*** Excerpt ***

At any location in Sunnyvale, chances are good there's a park within a mile. The Sunnyvale Parks and Recreation Department maintains 18 parks, plus facilities at several local schools, and does it well--the playgrounds are so spotless, toddlers can safely scamper barefoot. Though the old playground themes are falling to newer, safer structures, there's no "cookie-cutter" feeling between sites. Serra Park's old S.S. Sunnyvale riverboat and Western storefronts are always a delight. At the other end of the city, and the recreation spectrum, cool and quiet Baylands Park stays close to nature.
Sunnyvale Parks and Recreation Department (408/730-7506)
The Faultline Brewing Co. facility is ergonomically designed for comfortably grabbing a bite and tipping back a few. The big, open room, with its glass-and-steel architecture, vaulted ceilings and partitioned dining areas, seems at home in the neighborhood that holds the giants of the valley's electronics industry--just as a vintage brick-and-oak tavern feels right in an older city's well-aged neighborhoods.

*** Collected data ***

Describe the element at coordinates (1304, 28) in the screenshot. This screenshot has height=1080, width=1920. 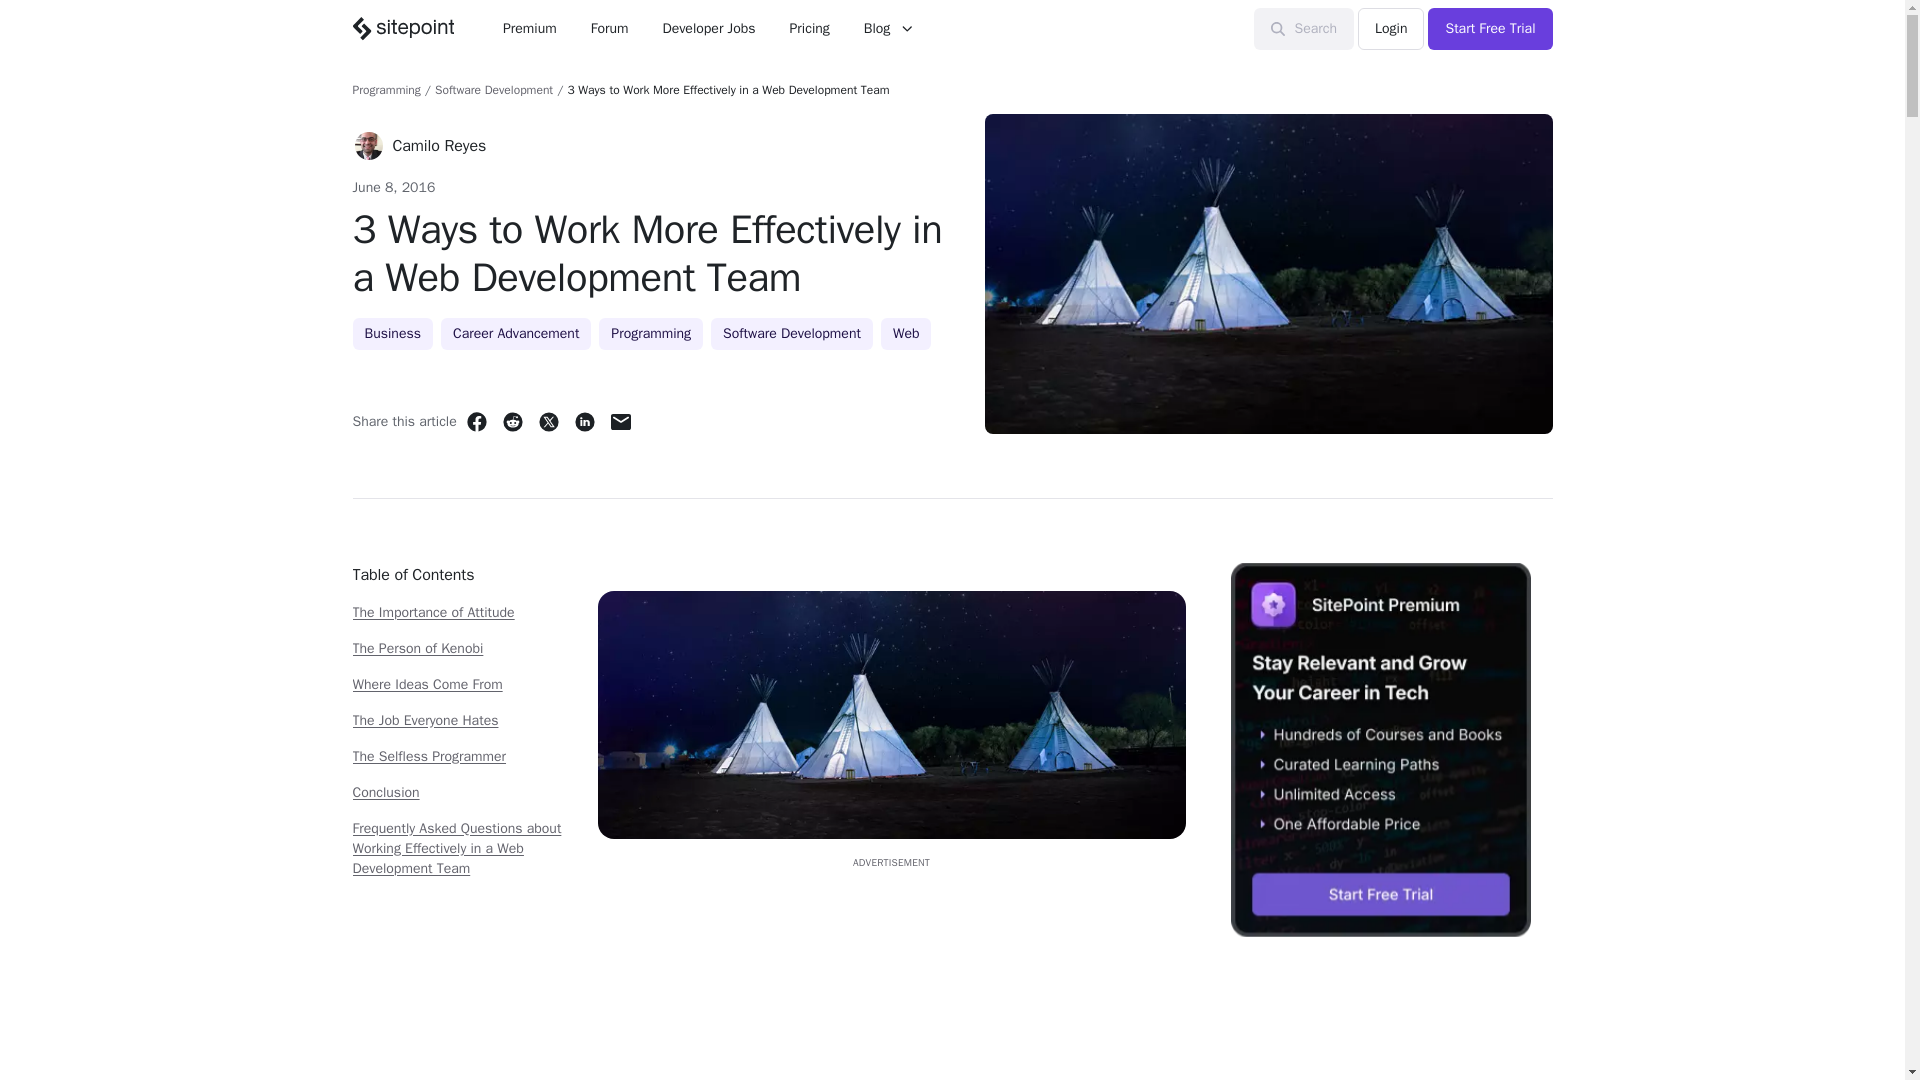
I see `Search` at that location.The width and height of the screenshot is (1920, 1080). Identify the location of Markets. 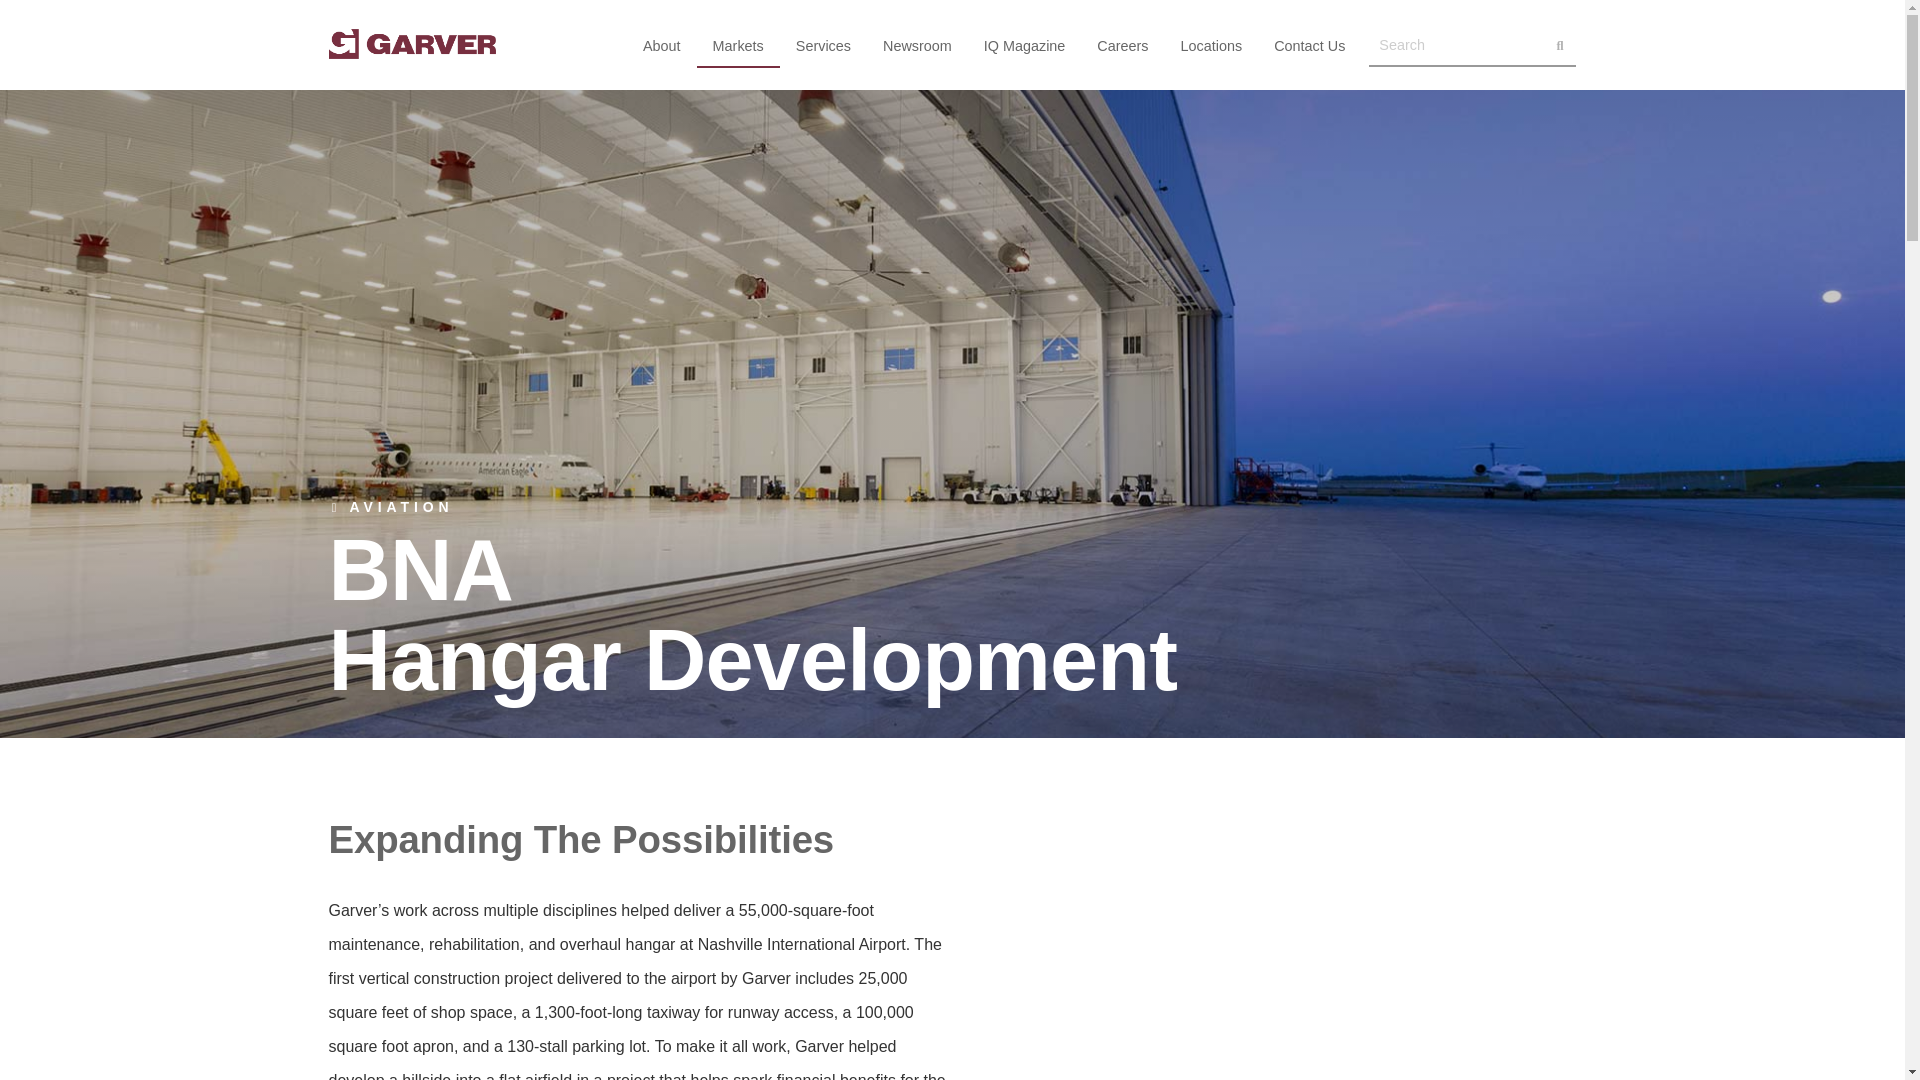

***

• [Exercise 1]:
Answer these about the Sunnyvale excerpt:
(a) How many parks does the Sunnyvale Parks and Recreation Department maintain?
(b) Besides Western storefronts, what old feature does Serra Park have?
(c) What phone number is given for the Sunnyvale Parks and Recreation Department?
• [Exercise 2]:
In the Sunnyvale excerpt, which features of the Faultline Brewing Co. room are listed after the words "with its"?
• [Exercise 3]:
Repeat the stretch of the Sunnyvale excerpt from "At any location" through "close to nature.".

• [Correct result 1]:
(a) 18
(b) The S.S. Sunnyvale riverboat
(c) 408/730-7506

• [Correct result 2]:
Glass-and-steel architecture, vaulted ceilings, and partitioned dining areas.

• [Correct result 3]:
At any location in Sunnyvale, chances are good there's a park within a mile. The Sunnyvale Parks and Recreation Department maintains 18 parks, plus facilities at several local schools, and does it well--the playgrounds are so spotless, toddlers can safely scamper barefoot. Though the old playground themes are falling to newer, safer structures, there's no "cookie-cutter" feeling between sites. Serra Park's old S.S. Sunnyvale riverboat and Western storefronts are always a delight. At the other end of the city, and the recreation spectrum, cool and quiet Baylands Park stays close to nature.